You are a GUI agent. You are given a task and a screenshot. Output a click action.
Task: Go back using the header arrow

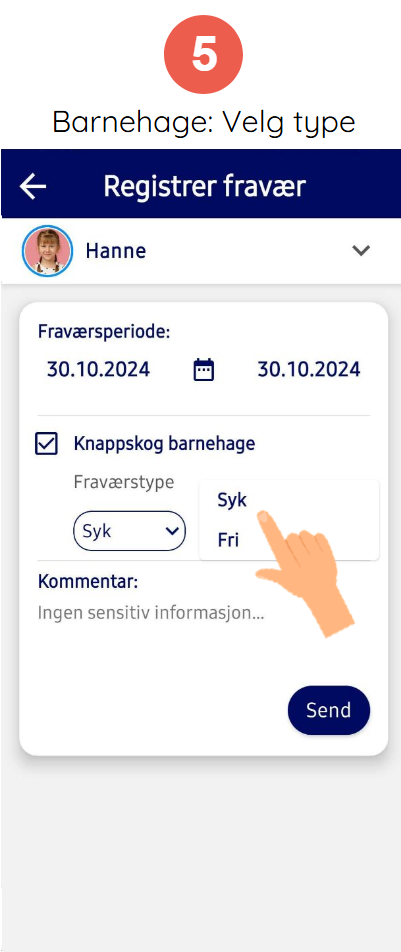click(x=33, y=186)
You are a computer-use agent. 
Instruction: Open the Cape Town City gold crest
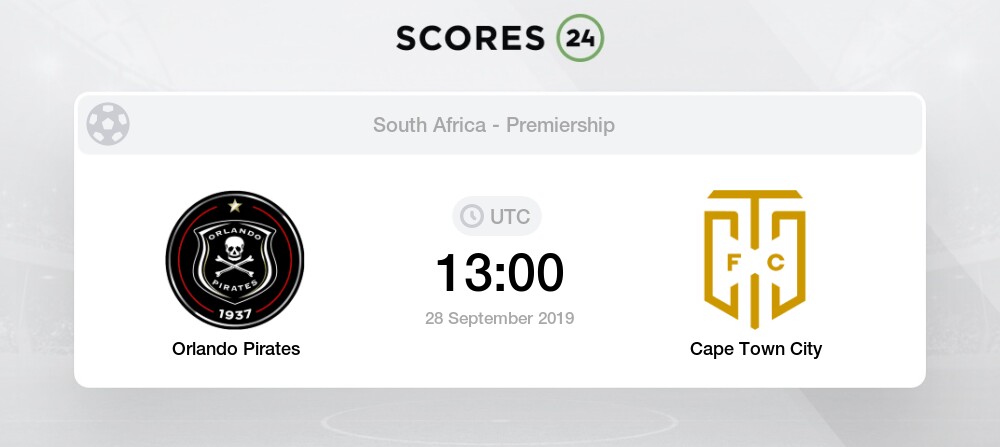755,259
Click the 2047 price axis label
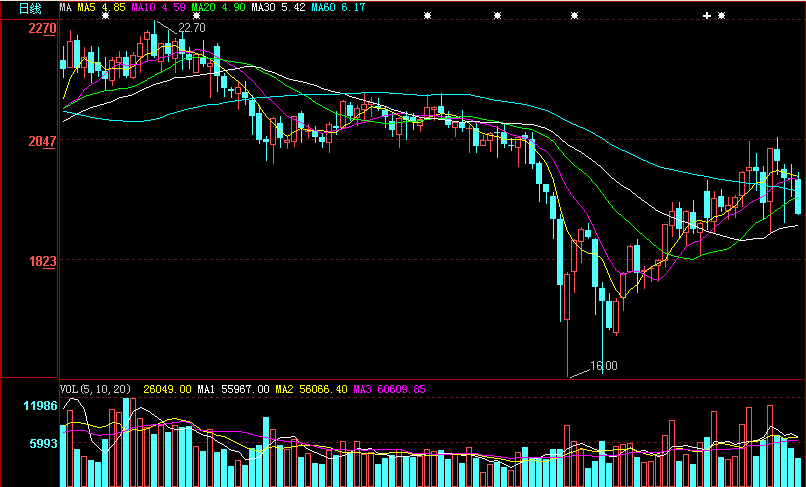Screen dimensions: 806x487 [42, 142]
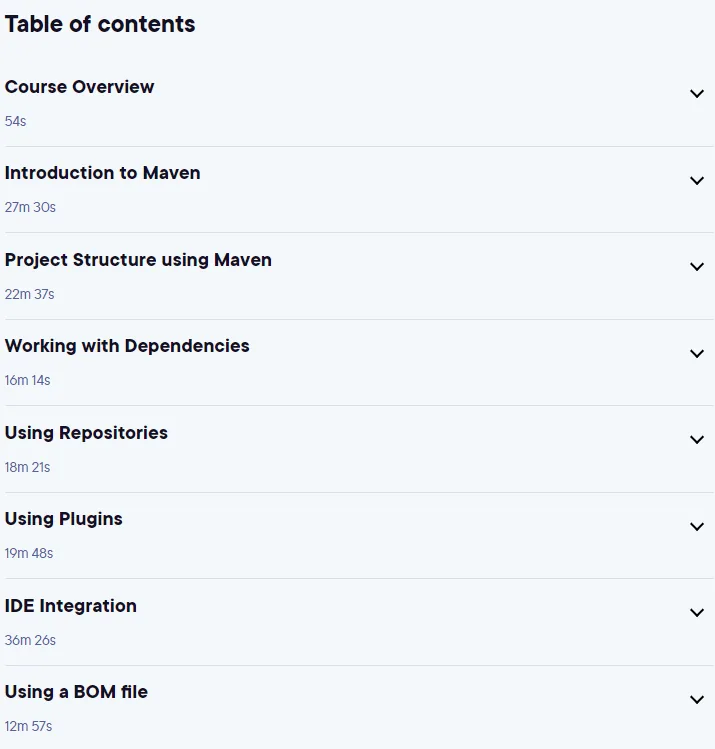Viewport: 715px width, 749px height.
Task: Click chevron next to Project Structure using Maven
Action: click(x=697, y=267)
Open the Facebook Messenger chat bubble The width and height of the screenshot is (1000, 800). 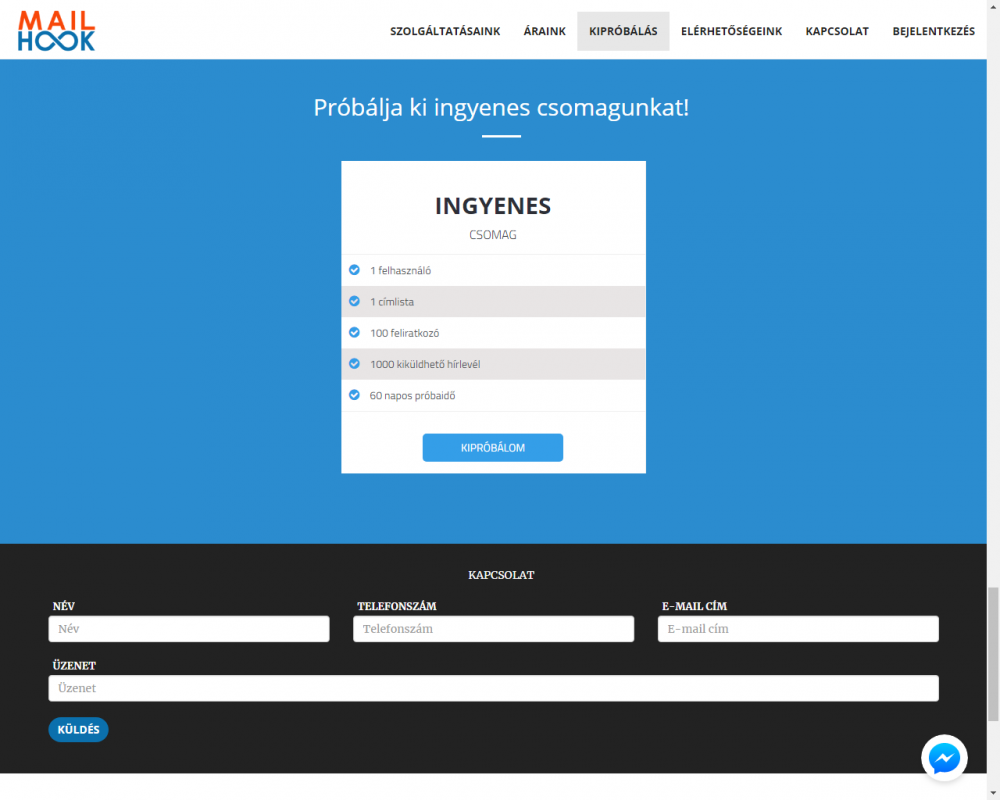point(944,759)
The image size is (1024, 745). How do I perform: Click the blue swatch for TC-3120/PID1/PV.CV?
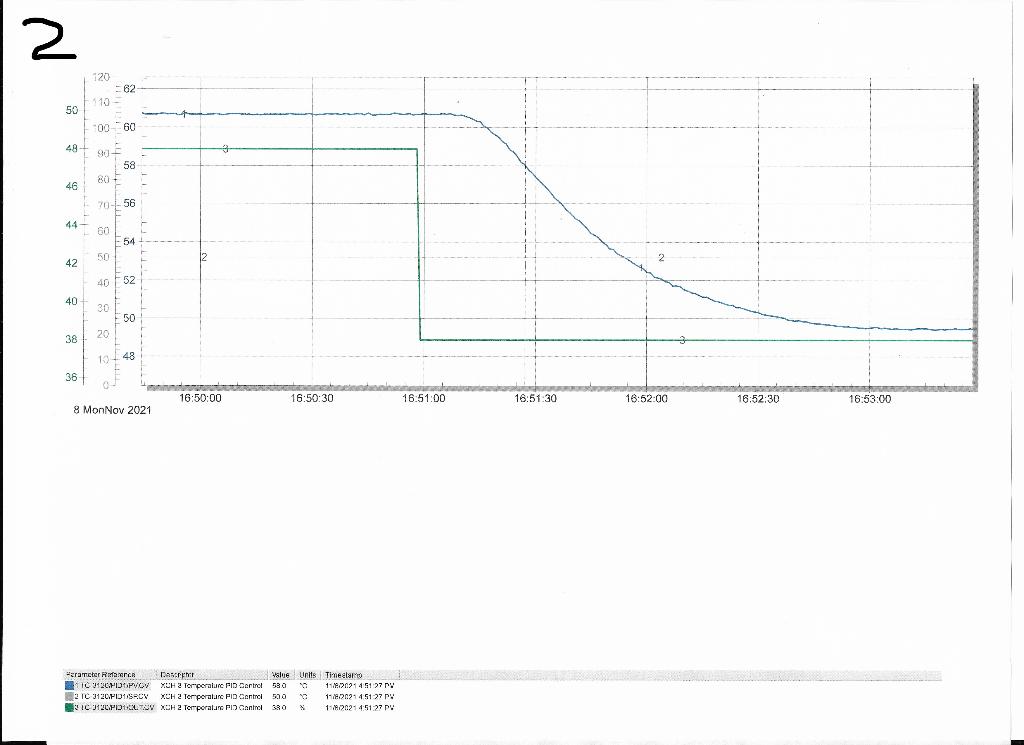click(68, 685)
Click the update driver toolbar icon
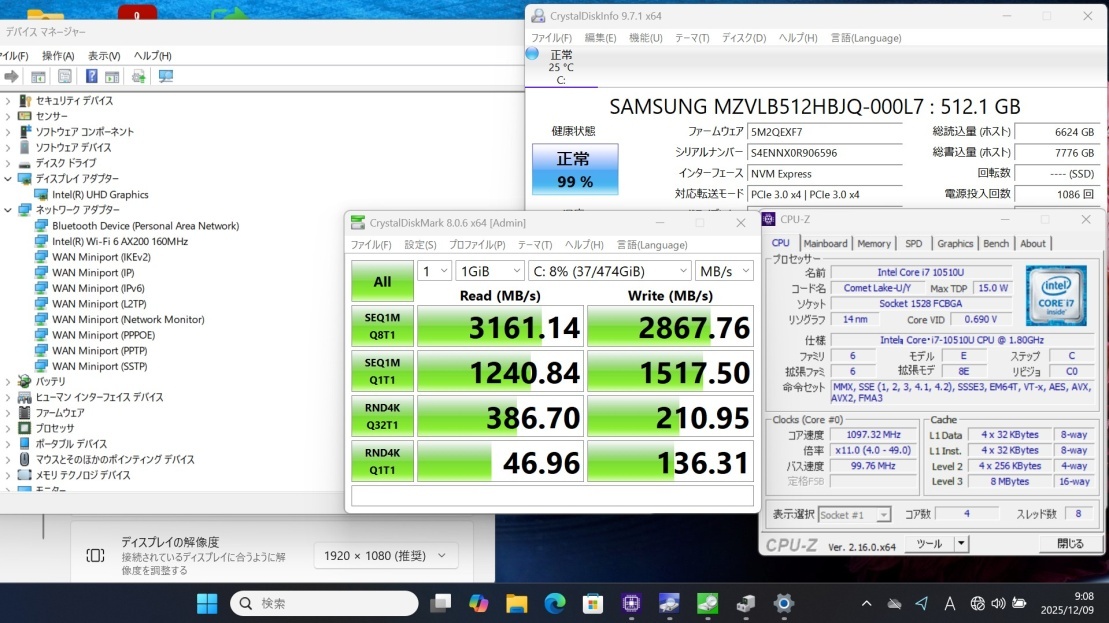Image resolution: width=1109 pixels, height=623 pixels. pyautogui.click(x=139, y=77)
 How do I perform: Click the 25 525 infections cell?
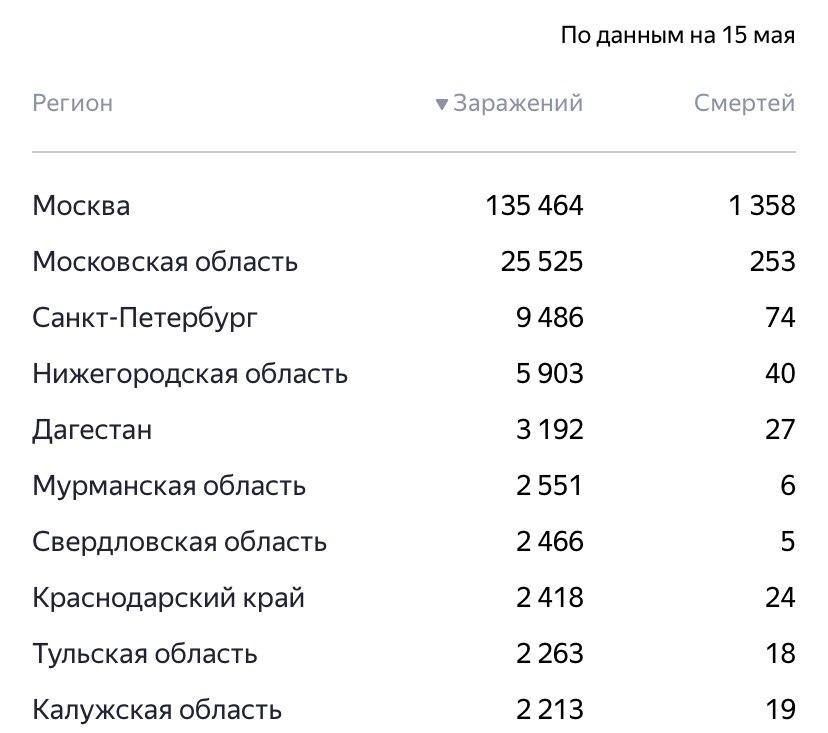541,262
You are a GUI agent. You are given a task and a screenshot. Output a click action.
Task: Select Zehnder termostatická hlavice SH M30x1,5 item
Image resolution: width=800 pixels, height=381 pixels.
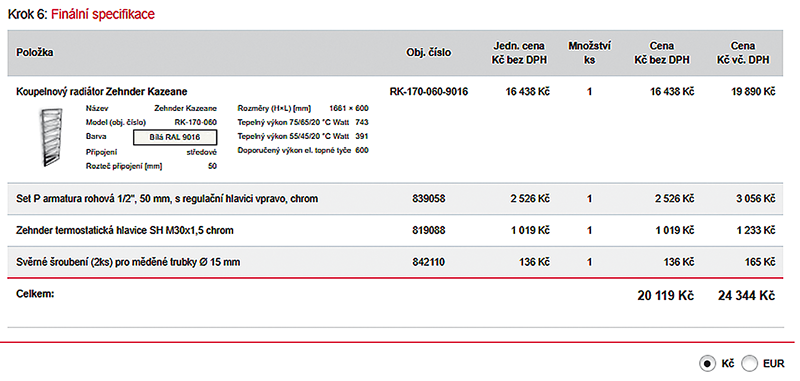tap(125, 231)
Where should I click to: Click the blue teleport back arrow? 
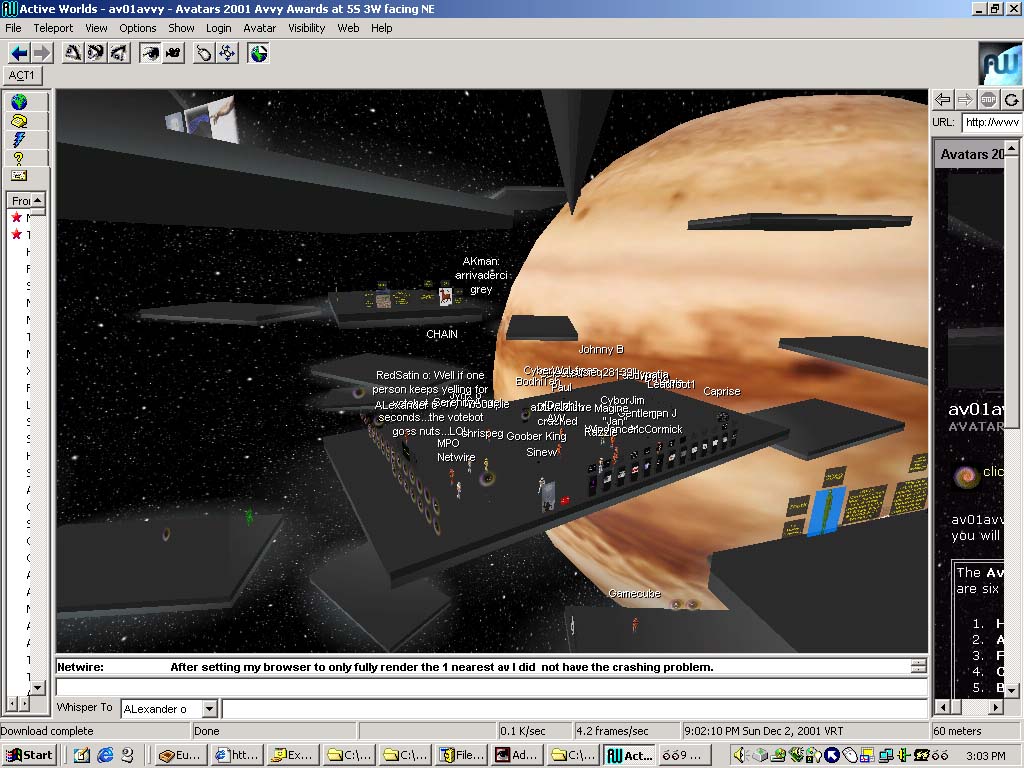(18, 53)
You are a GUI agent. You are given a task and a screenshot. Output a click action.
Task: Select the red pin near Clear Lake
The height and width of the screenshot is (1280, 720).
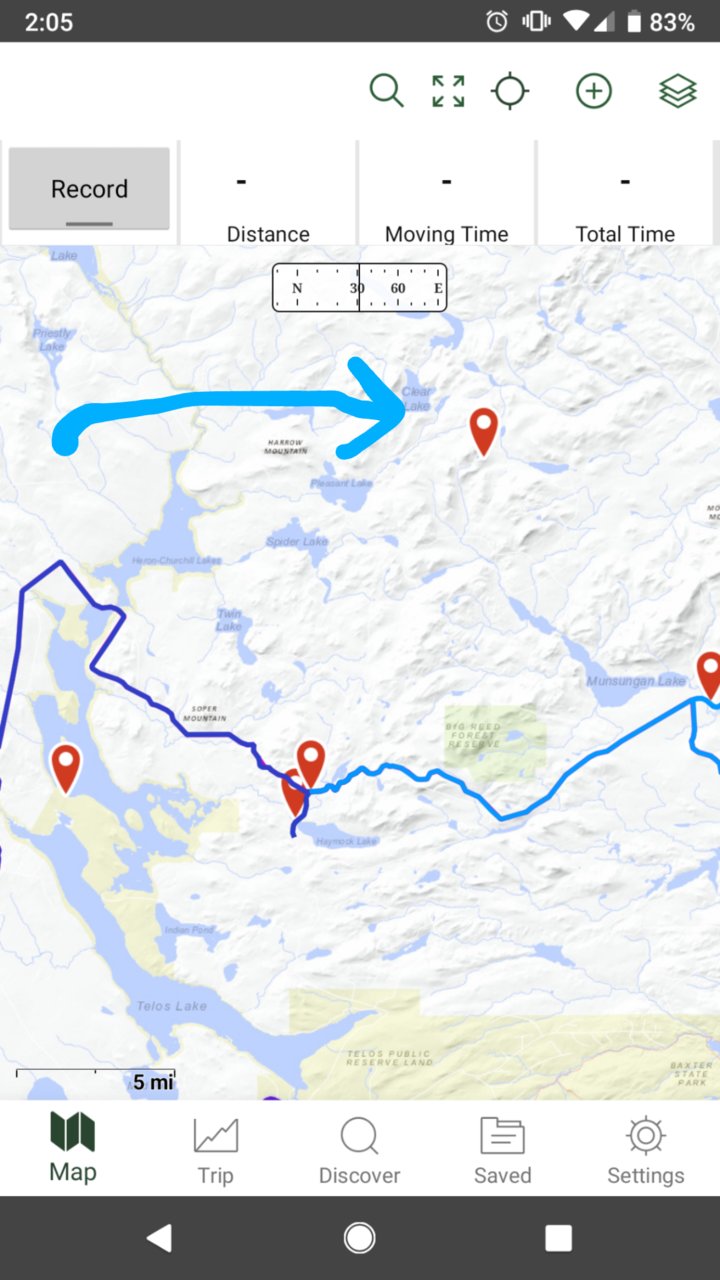pyautogui.click(x=484, y=430)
--
▶ Your task:
Starting at the line that contains "Where should I", write out every line through the end of the entries, both ends included, without any pictures.

▶ Exercise answer:
Where should I click to: Click the blue teleport back arrow? 
(18, 53)
You are a GUI agent. You are given a task and a screenshot. Output a click action.
Task: Select the red pin near Clear Lake
The height and width of the screenshot is (1280, 720).
pyautogui.click(x=484, y=430)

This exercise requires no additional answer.